We believe that cost-responsible choice is the only way to “bend the cost curve” and make health care fiscally sustainable. We have seen no serious alternative — the Independent Payment Advisory Board (IPAB) does not come close — and continue to speak up for this approach. It still receives attention. The Domenici-Rivlin proposal (to which CED contributed) of the Bipartisan Policy Center follows closely along these lines.
The Simpson-Bowles commission frankly took a pass on this issue, merely expressing good intentions for “bending the cost curve” without saying how. However, Representative Paul Ryan (R-WI) picked up on the idea during the Simpson-Bowles deliberations from his fellow commission member Alice Rivlin. Rep. Ryan was unfortunately partisan in his original rollout of the idea (see August 14th’s blog post: “Paul Ryan, the Campaign, and the Budget,”), and somewhat poisoned the well. His harsh original formulation gave Democrats a clear route to the political jugular, and they continue to speak to that version of the Ryan plan even though Ryan himself has moderated his approach in a subsequent revision, in collaboration with Senator Ron Wyden (D-Or).
And therein lies the problem. The Democratic base has taken the hardest line on Medicare reform, stating starkly that any change in policy that increases beneficiary costs in any way and in any degree is unacceptable. The President himself invoked that rallying cry, saying in his convention acceptance speech, “I will never turn Medicare into a voucher. No American should ever have to spend their golden years at the mercy of insurance companies.”
Now, the President hedged his bets on that apparently categorical language by saying that he would reform Medicare, and he would hold costs down, though not by “asking seniors to pay thousands of dollars more.” But his base supporters heard the strict version, and surely took it to the bank. This takes us down a blind alley. Medicare costs are growing unsustainably. We must achieve a large measure of savings. Simply reducing provider reimbursements will not suffice, and in fact could drive providers from Medicare and decrease both quality and beneficiary access. If significant cost deceleration is not forthcoming, the taxpayer at large could not possibly pay taxes fast enough to keep the debt (and Medicare itself) from exploding.
A categorical commitment never to raise the costs of any beneficiary, no matter how affluent, would render totally non-viable the essential Medicare guarantee of access to insurance coverage for all seniors, no matter how old or how sick. It is in no one’s interest to expose that guarantee to crisis. Denying reality does not create Wonderland. We all have to get real. That means expanding the playing field to include the creative alternative of premium support — absolutely with protections for those among the elderly who are less than affluent, and for those who already are in close relationships with doctors to undertake treatment for serious conditions.
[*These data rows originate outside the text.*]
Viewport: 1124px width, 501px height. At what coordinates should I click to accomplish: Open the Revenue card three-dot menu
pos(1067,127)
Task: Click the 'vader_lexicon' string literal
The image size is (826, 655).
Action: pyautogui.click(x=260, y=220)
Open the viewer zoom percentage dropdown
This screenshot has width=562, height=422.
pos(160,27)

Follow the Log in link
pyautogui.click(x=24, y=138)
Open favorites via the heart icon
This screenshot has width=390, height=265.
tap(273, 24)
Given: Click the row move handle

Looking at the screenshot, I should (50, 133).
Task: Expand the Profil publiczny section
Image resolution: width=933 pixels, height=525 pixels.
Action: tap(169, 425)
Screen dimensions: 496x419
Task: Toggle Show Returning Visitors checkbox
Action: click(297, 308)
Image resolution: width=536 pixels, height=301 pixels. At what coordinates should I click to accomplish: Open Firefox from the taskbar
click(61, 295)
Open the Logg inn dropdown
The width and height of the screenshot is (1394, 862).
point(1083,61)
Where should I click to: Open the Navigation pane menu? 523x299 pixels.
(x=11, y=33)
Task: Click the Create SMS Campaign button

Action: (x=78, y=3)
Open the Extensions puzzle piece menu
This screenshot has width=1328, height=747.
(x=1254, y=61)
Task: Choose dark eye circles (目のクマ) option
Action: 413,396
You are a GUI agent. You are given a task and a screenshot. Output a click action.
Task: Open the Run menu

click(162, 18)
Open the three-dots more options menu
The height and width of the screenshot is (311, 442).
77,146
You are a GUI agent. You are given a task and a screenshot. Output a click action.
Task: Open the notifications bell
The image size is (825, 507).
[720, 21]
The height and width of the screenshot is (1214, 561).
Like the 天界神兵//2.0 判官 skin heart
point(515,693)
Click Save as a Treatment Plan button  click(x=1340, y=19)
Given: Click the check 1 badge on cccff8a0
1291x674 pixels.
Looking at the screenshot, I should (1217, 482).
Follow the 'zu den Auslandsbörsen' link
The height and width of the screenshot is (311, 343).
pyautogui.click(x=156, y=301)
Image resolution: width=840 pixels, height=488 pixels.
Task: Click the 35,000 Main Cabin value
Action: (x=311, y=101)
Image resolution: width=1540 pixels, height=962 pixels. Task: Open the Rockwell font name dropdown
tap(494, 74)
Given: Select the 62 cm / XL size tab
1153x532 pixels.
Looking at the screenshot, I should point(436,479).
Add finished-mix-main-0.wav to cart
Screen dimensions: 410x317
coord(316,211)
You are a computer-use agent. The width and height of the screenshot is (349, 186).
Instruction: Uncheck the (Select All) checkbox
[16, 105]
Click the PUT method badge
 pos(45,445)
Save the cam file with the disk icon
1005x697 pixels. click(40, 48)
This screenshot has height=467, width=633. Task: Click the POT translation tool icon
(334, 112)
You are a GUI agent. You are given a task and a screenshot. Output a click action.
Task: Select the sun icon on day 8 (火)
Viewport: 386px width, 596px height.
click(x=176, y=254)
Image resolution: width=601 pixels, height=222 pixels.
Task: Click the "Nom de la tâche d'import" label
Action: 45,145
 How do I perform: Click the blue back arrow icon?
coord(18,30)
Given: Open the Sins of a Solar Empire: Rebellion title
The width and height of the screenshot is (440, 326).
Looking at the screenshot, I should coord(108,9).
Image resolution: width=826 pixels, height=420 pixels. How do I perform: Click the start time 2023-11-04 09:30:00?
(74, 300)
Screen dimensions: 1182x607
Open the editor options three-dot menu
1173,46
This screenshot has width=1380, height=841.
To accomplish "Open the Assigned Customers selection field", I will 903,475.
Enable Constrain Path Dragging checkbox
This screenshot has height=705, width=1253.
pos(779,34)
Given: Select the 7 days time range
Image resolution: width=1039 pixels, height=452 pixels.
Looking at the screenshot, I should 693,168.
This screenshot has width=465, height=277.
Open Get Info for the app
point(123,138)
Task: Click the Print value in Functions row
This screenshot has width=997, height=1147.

And that is why this story is important.
Not everyone reads National Journal. The reasoned ambiguity — actually more uncertainty — of Professors Cutler and Gruber may not become headline news. But if we create just a little negotiating room around the policy center — and if all of the pledges at the Gamma Nu (read Grover Norquist) fraternity expand that room just a little more by acknowledging the need for additional revenue — then perhaps we can cut a balanced deal and head off a potentially catastrophic fiscal and financial crisis.